-- GOAL --
State whether each statement agrees with the financial report excerpt below, answering yes or no and quoting the text's deciding words: (a) the Asia/Pacific gross profit margin was higher than the year before; (b) US sales rose by 4.1% over the first six months; (c) the equity ratio increased compared with the previous year.

-- SOURCE EXCERPT --

◇ ◇ ◇ ◇

Second quarter sales in the Americas were up 6.9% currency-adjusted,
reaching EUR 168.6 million. First half sales increased 9.2% to EUR
346.7 million. The region now accounts for 26.7% of consolidated
sales. Gross profit margin stood at 47.1% compared to 48.9% last
year. In the US market, sales increased by 4.8% to $ 132.7 million
in the second quarter and by 4.1% to $ 271.4 million after six
months.

Sales in the Asia/Pacific region decreased in the second
quarter by 4.5% currency-adjusted to EUR 143.4 million and 2.8%
after six months reaching EUR 296.7 million. The total region
accounts for 22.9% of sales. Gross profit margin reached 50.5%
versus 53.6% last year.

Net Assets and Financial Position

Equity

As of June 30, 2009, total assets climbed by 15.0% to EUR 2,047.8
million. Due to the higher balance sheet total, the equity ratio
stood at 56.6% after 60.7% in the previous year.

Working capital

In reporting terms, inventories grew 3.0% to EUR 432.1 million.

◇ ◇ ◇ ◇

-- EXTRACTED MATERIAL --
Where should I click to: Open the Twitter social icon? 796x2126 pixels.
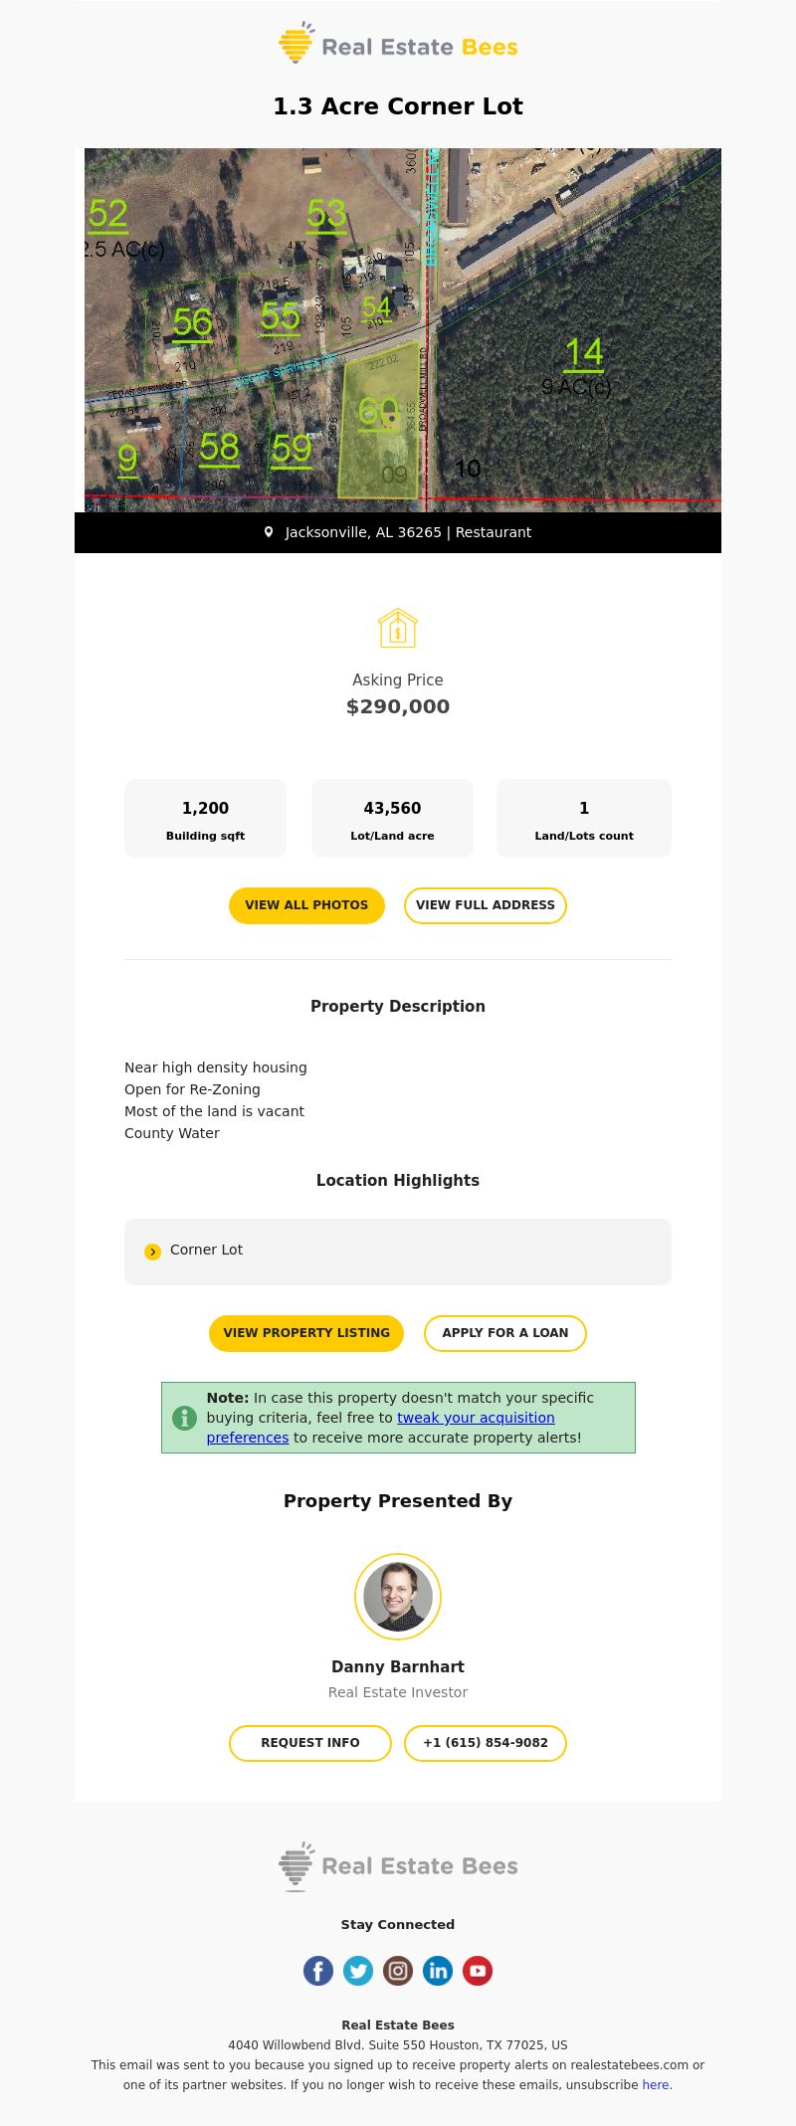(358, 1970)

◇ ◇ ◇ ◇

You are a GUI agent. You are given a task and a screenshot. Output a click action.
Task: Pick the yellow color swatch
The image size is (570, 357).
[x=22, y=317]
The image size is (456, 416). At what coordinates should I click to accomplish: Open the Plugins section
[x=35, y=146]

◇ ◇ ◇ ◇

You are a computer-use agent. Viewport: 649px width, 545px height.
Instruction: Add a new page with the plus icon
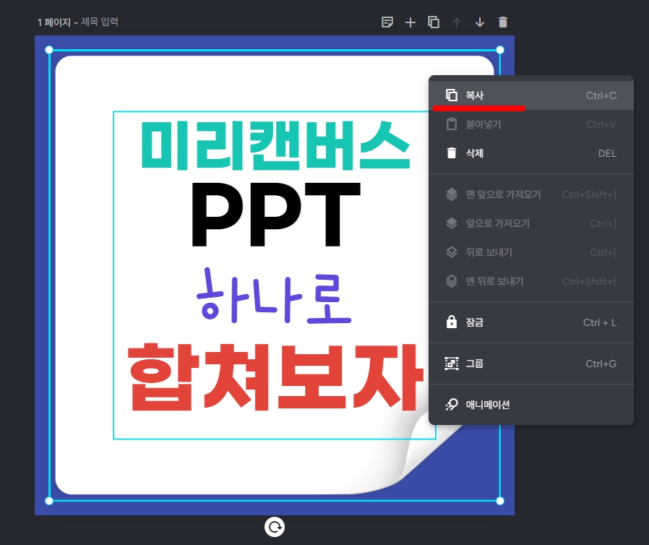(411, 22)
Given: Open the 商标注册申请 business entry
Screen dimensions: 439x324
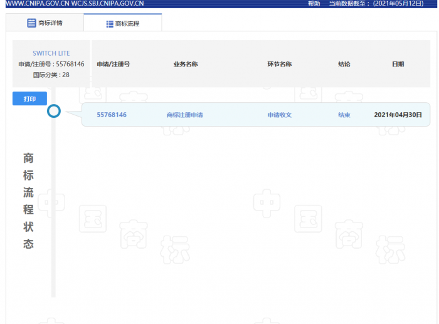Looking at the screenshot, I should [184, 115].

◇ ◇ ◇ ◇

-- SOLUTION --
(a) No: "Gross profit margin reached 50.5% versus 53.6% last year."
(b) Yes: "by 4.1% to $ 271.4 million after six months"
(c) No: "the equity ratio stood at 56.6% after 60.7% in the previous year."